The ecosystem of such service providers is divided between Identity Providers (IDPs) and Trust Service Providers (TSPs) that supply certificates for digital signatures, each focusing on different aspects of the industry.
- Identity Providers (IDPs): Third-party identity providers verify the identity of a signer prior to signing. Their services go beyond basic government ID verification and may include scanning an identity credential using a near field communication (NFC) enabled smartphone, video verification, biometrics, or automated AI-powered techniques for identity verification.
- Trust Services Providers (TSPs): Digital signatures rely upon third-party trust service providers (TSPs) and have the highest level of legal evidentiary weight. A digital certificate is issued by a TSP using cryptographic technology to authenticate signatories. When a PDF (Portable Document Format) document is opened in Adobe Acrobat, a blue bar along the top will indicate if the signature is confirmed as valid by the TSP.
For compliance and risk mitigation, e-signature platforms should be integrated with global TSPs and IDPs to support employee and customer needs for international business. Depending on an organization’s scale of operations, this could require integration with dozens of providers.
By implementing an e-signature solution now that has integrations with the top TSPs and IDPs, an organization can meet demanding industry and regulatory requirements, manage business risk through higher levels of assurance, deliver better employee and customer experiences, and quickly adjust to evolving trends and regulatory environments as needed, preparing for the changes in the coming decade.
Adobe Document Cloud delivers the last mile with identity and trust services
Adobe Acrobat Sign, part of Adobe Document Cloud, helps organizations achieve the last mile in digitally transforming their document and e-signature workflows and navigate fragmented legal and regulatory requirements.
Acrobat Sign encompasses over 50 integrations with top global TSPs and IDPs providing identity verification, digital signatures, and electronic seals and leverages Adobe’s full spectrum of identity and trust services that enable organizations to meet regional and country-specific regulations, as well as industry-specific compliance outcomes, to manage risk and reduce fraud.

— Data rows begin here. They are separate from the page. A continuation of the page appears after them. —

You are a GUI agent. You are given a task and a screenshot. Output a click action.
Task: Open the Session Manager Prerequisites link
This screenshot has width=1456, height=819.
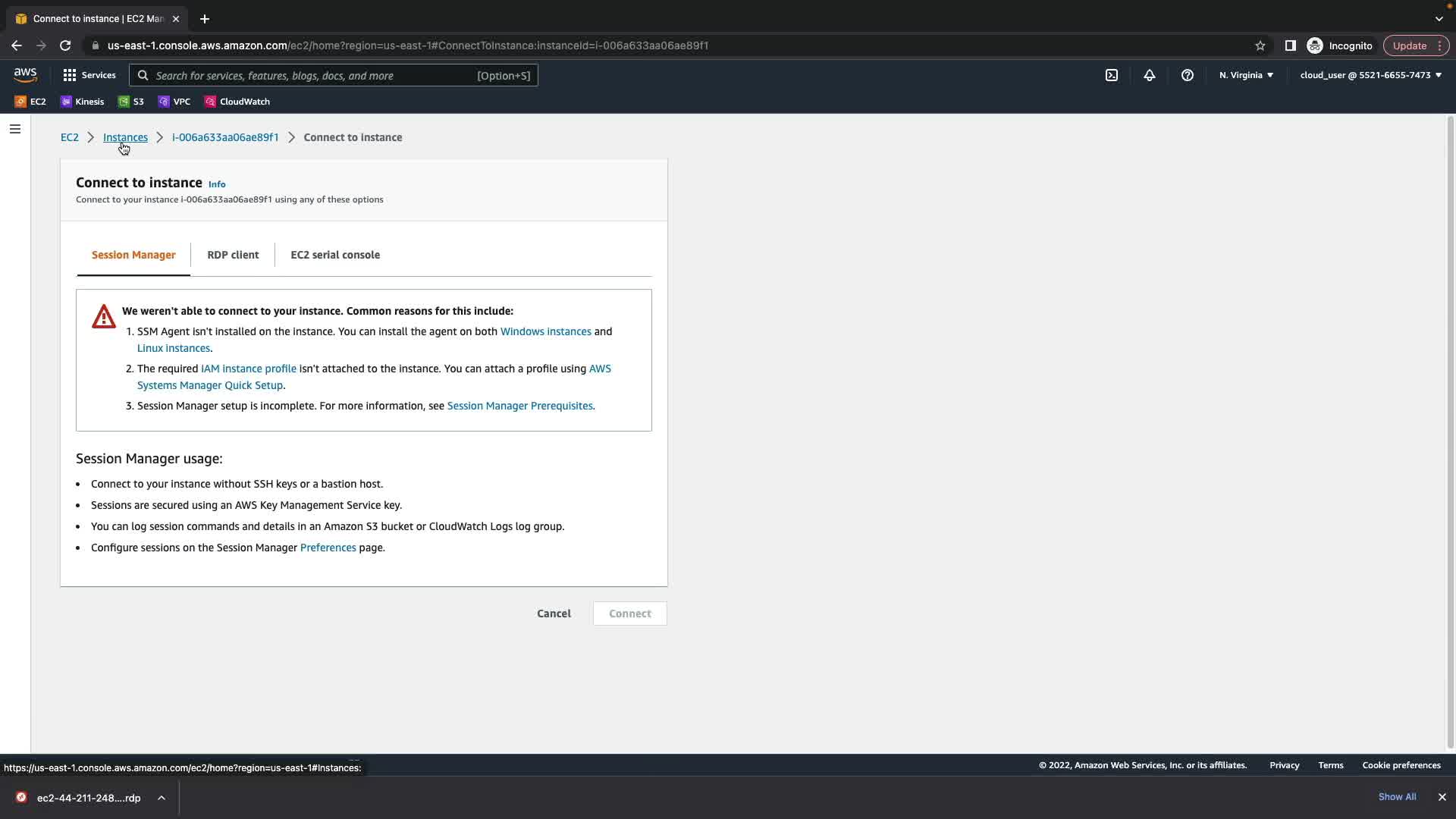(519, 406)
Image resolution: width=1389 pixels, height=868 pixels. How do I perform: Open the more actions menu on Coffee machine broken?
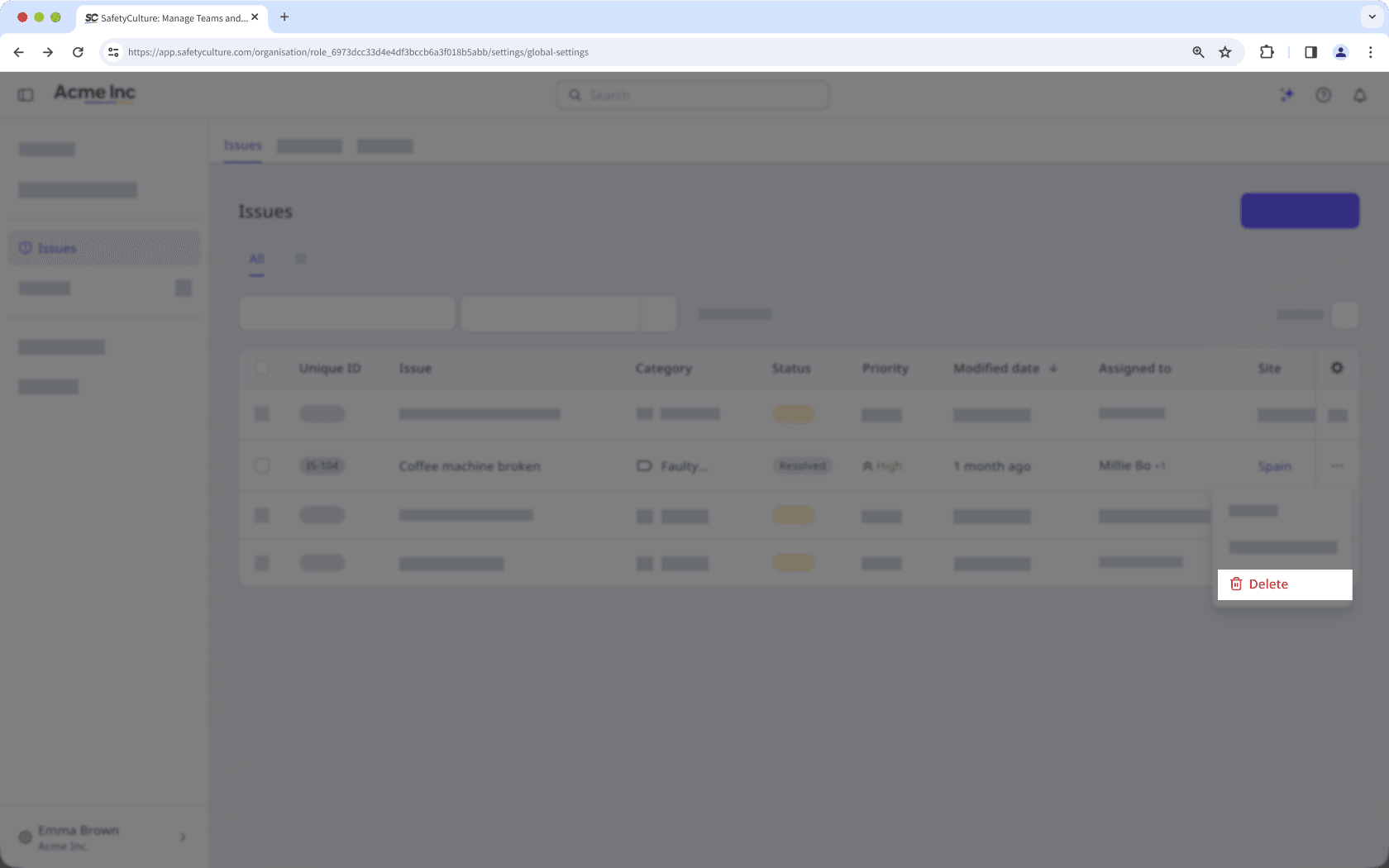coord(1337,465)
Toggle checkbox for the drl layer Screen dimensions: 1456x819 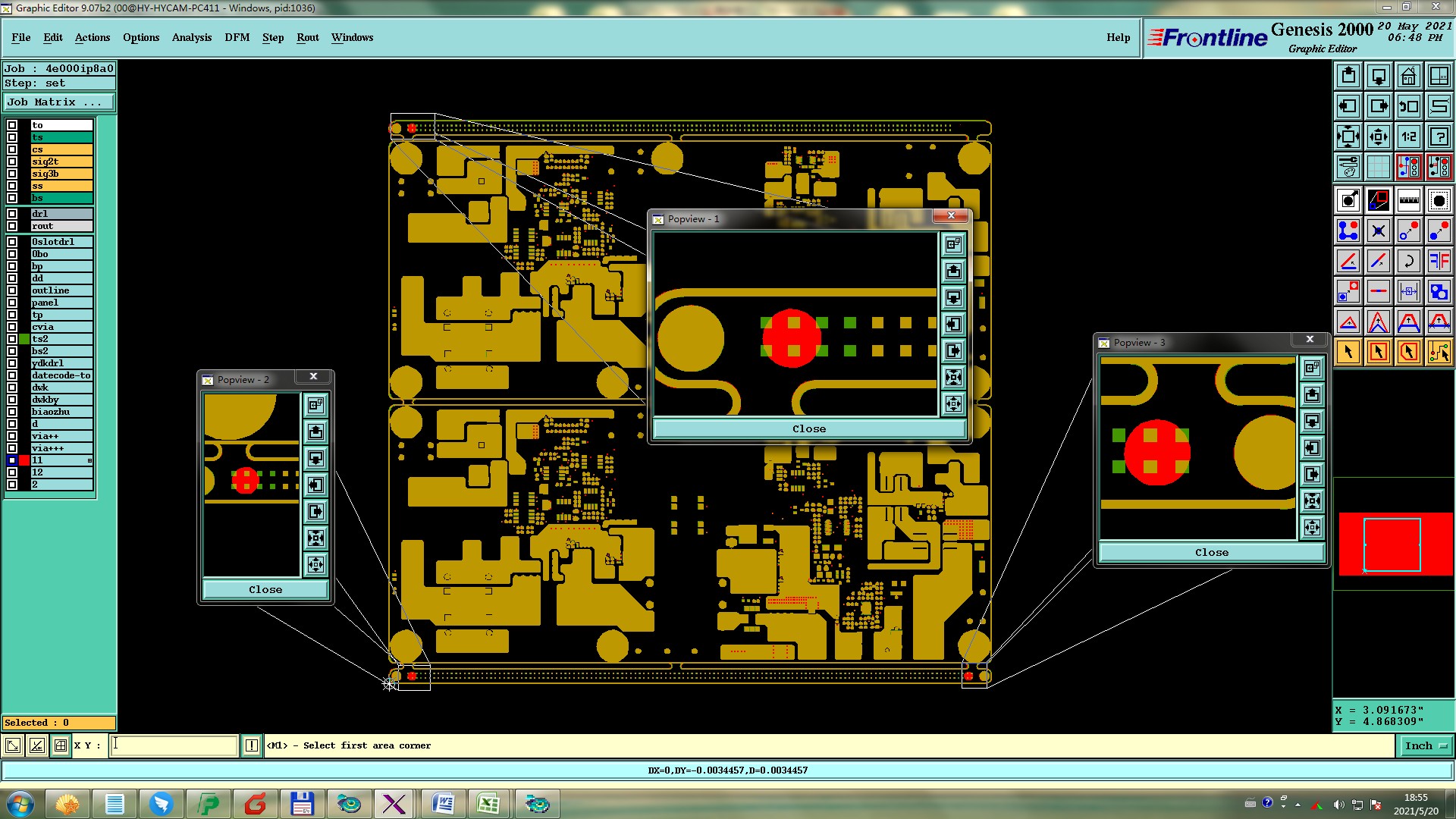(x=12, y=214)
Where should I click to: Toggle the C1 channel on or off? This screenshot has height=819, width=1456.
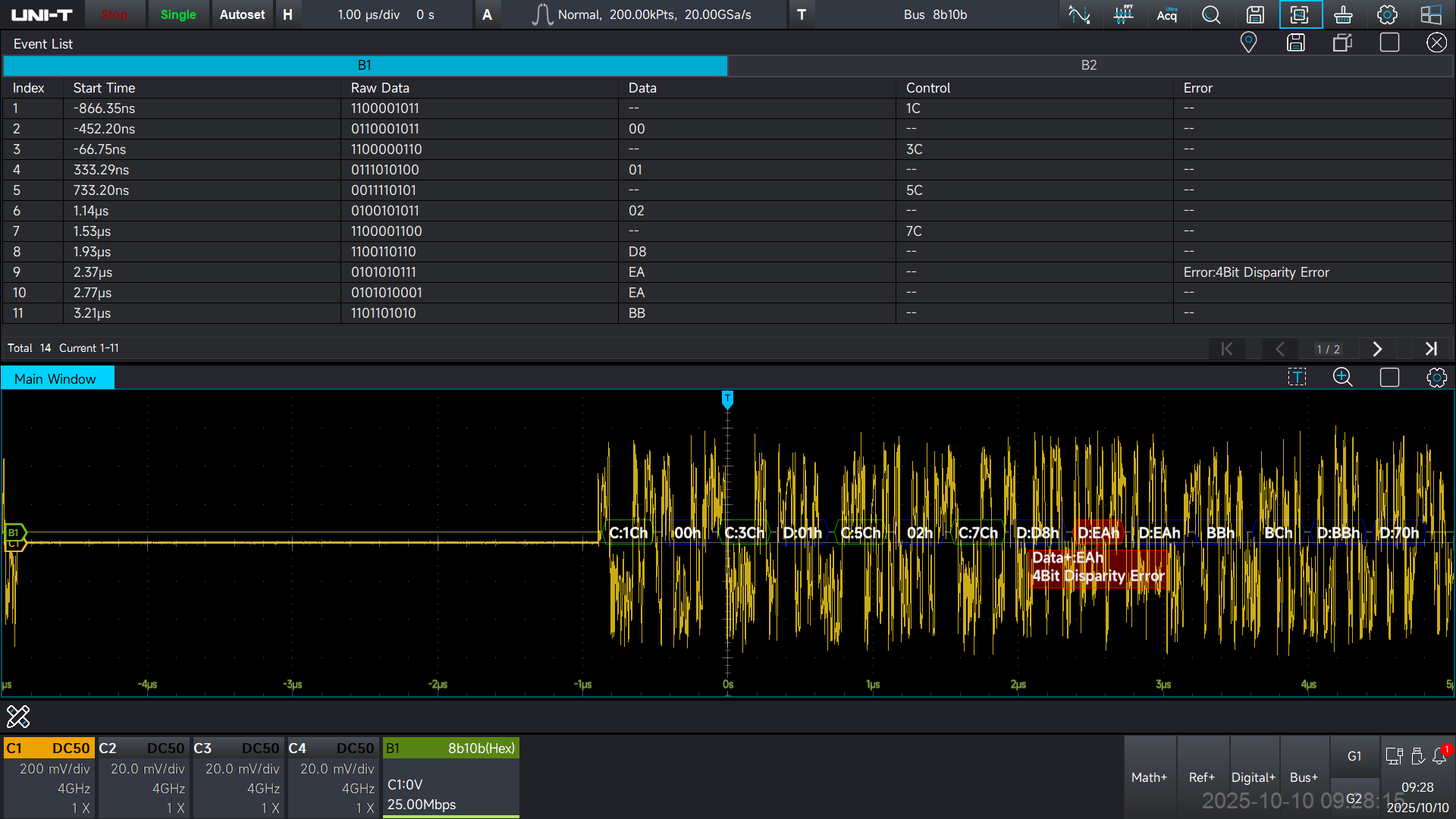tap(49, 748)
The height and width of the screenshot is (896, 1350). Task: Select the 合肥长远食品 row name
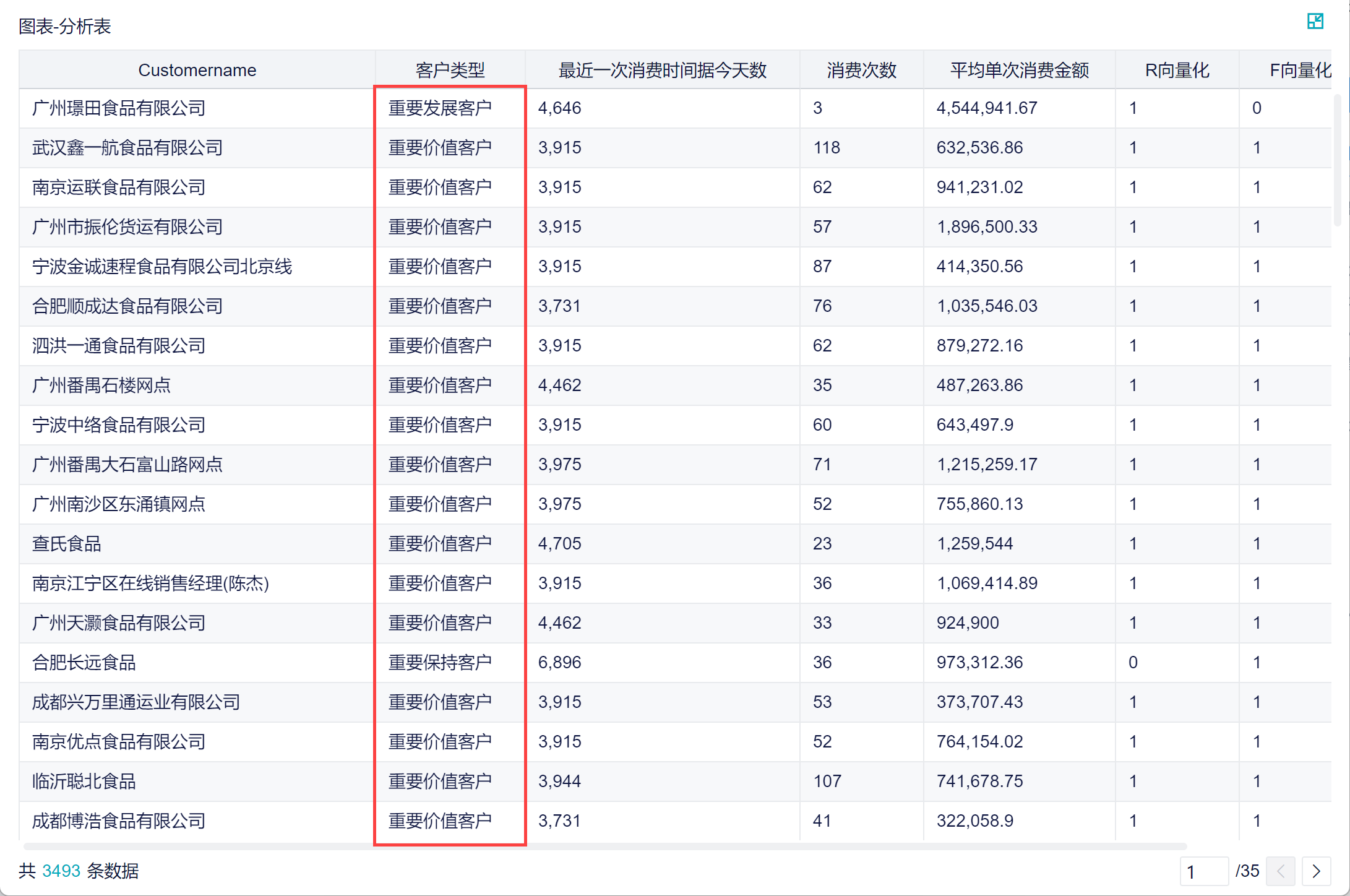tap(84, 663)
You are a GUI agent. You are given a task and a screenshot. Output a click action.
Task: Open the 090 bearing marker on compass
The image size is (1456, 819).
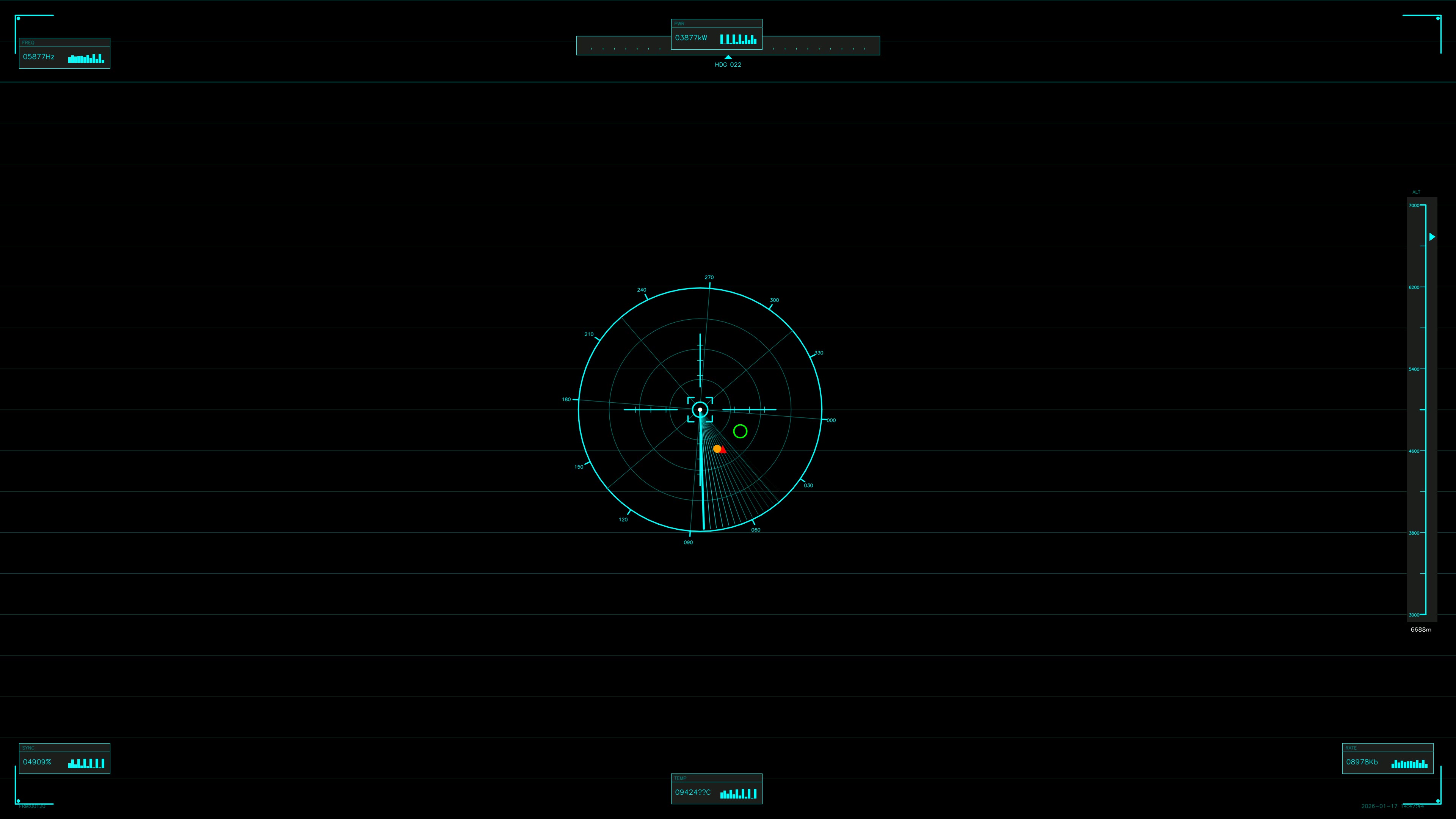[x=687, y=542]
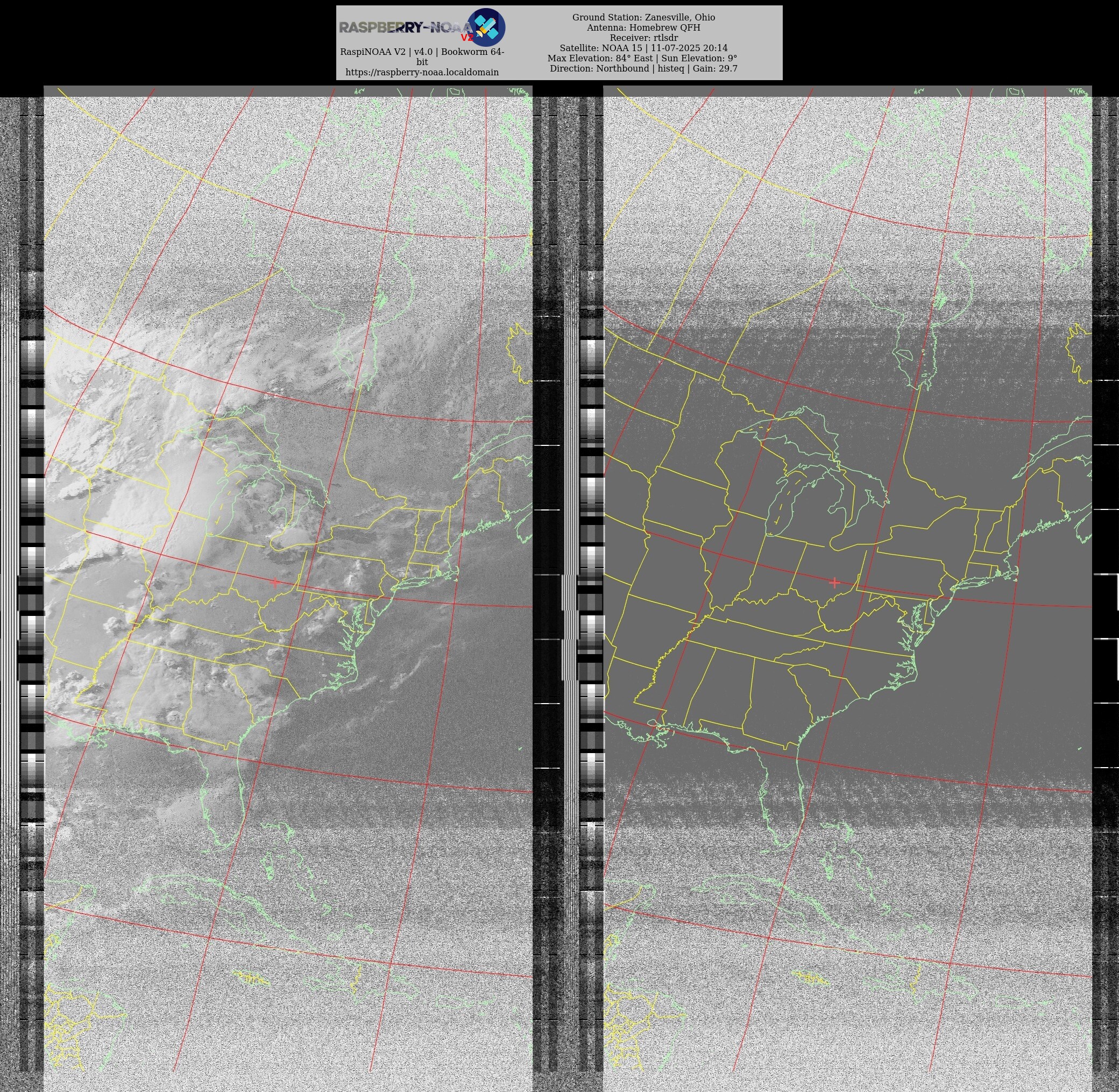Open the raspberry-noaa.localdomain URL
This screenshot has height=1092, width=1119.
(x=422, y=72)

Adobe’s end-to-end ecosystem makes it easy for organizations to use and validate digital signatures. With access to Adobe’s “Trust List” of rigorously vetted TSPs from around the world, organizations can create a digital signature with an associated digital certificate from a partner TSP in Acrobat Sign. When a signed document is opened in Acrobat, Acrobat seamlessly validates the signature against the TSPs on the Adobe Approved Trust List (AATL) and the EU Trust List (EUTL), resulting in a visual blue indicator at the top of the document that the signature has been authenticated and is trusted.
Built to grow with your business and deliver exceptional industry-leading employee and customer experiences, Adobe Acrobat Sign’s flexible, open platform from the trusted leader in document management empowers your enterprise to simplify and strengthen e-signature compliance today and into the future.